Chinese Communist Party Vows to 'Sinicize Religions’ in China
Charlotte Gao October 24, 2017 The Diplomat
Remarks at the Congress continue last year’s campaign to force religions to adapt to “socialist society.”
Chinese President Xi Jinping has launched a campaign to tighten China’s grip on the religious community since 2016. Against that backdrop, the United Front Work Department (UFWD) — the agency within the Chinese Communist Party (CCP) that oversees China’s religious affairs, among others — vowed to “sinicize religions” in China.
On the sidelines of the CCP’s 19th National Party Congress on October 20, Zhang Yijiong, the executive deputy head of the UFWD, elaborated on the CCP’s policy on religious affairs since the 18th Party Congress in 2012.

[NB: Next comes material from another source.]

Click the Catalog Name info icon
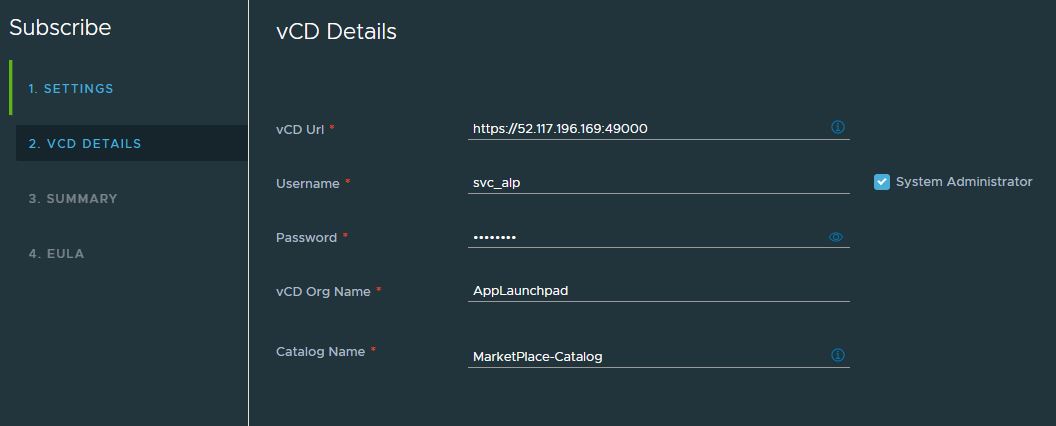This screenshot has width=1056, height=426. click(838, 355)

Zhang said that the CCP has adhered to the goal of “sinicizing religions” in China and has made “socialist core values” play a leading role in the religious community. In the next step, Zhang added, China will keep cracking down on acts such as “taking advantage of religion to harm national security,” “promoting extremism for terrorist activities,” and “endangering national unity.”

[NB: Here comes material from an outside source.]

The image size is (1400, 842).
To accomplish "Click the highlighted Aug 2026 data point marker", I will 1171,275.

Academia, in the past, tended to use the term “sinicization” to describe local adoption of religions imported from foreign regions. Buddhism in particular gradually integrated into the Chinese culture through a long history and finally been accepted as a Chinese religion.
Yet the term gained a new political meaning in 2016. In late April, 2016, Xi presided over a working conference on national religious affairs, making him the first Chinese president to do so in over ten years. The last time a president personally attended such a conference was in 2001, when then-President Jiang Zemin decided to crack down on “cults” after the Tiananmen Square self-immolation incident related to Fanlun Gong. Xi’s attendance at the conference significantly raised the importance of religious affairs on the CCP’s agenda. During the conference, Xi demanded that China should “actively guide religions to adapt to the socialist society.”
Xi said that the key to the CCP’s policy on religious affairs is “the way of guidance,” which should be “effective, powerful, and proactive.” Chinese youth in particular, Xi said, must be guided to “believe in science, study science, spread science, and to have a correct worldview.” As for CCP members, they “should be firm Marxist atheists and must never find their values and beliefs in any religion,” Xi added.
At the same conference, one of the top CCP leaders, Yu Zhengsheng, who directly oversees the UFWD, indicated that all local officials on religious affairs should “profoundly comprehend and adhere to” the goal of “sinicizing religions” in China, in order to make religions adaptive to socialist society.
The 2016 working conference has been widely regarded as the starting point for a new CCP campaign to tighten its grip on the religious community. The policy has brought about a wave of criticism abroad. A think tank affiliated with the Tibetan government-in-exile in particular reprimanded the Chinese government for “carrying out systematic annihilation of the cultural heritage of Tibet with the destruction of Tibetan Buddhism and religious traditions.”
In response, Zhang this time specifically explained the CCP’s measures on “sinocizing Tibetan Buddhism.” He said:
Tibetan Buddhism, born in our ancient China, is a religion with Chinese characteristics. It is true that Tibetan Buddhism in formation had received influence from other neighboring Buddhist countries, but it adapted to the local reality and formed its own unique doctrine and rituals, which is a model of sinicization itself… That we are actively guiding Tibetan Buddhism in the direction of sinicization is in the hope that Tibetan Buddhism will further absorb the nutrition of the Chinese excellent culture.
In addition, Zhang didn’t forget to emphasize again China’s strong stance against the Dalai Lama and the Tibetan government-in-exile. He further warned governments around the world to “speak and act with caution and give full consideration their friendship with China and their respect for China’s sovereignty” when they consider meeting with the Dalai Lama.
It’s worth noting that Zhang himself worked as a high official in Tibet Autonomous Region for four years from 2006 to 2010.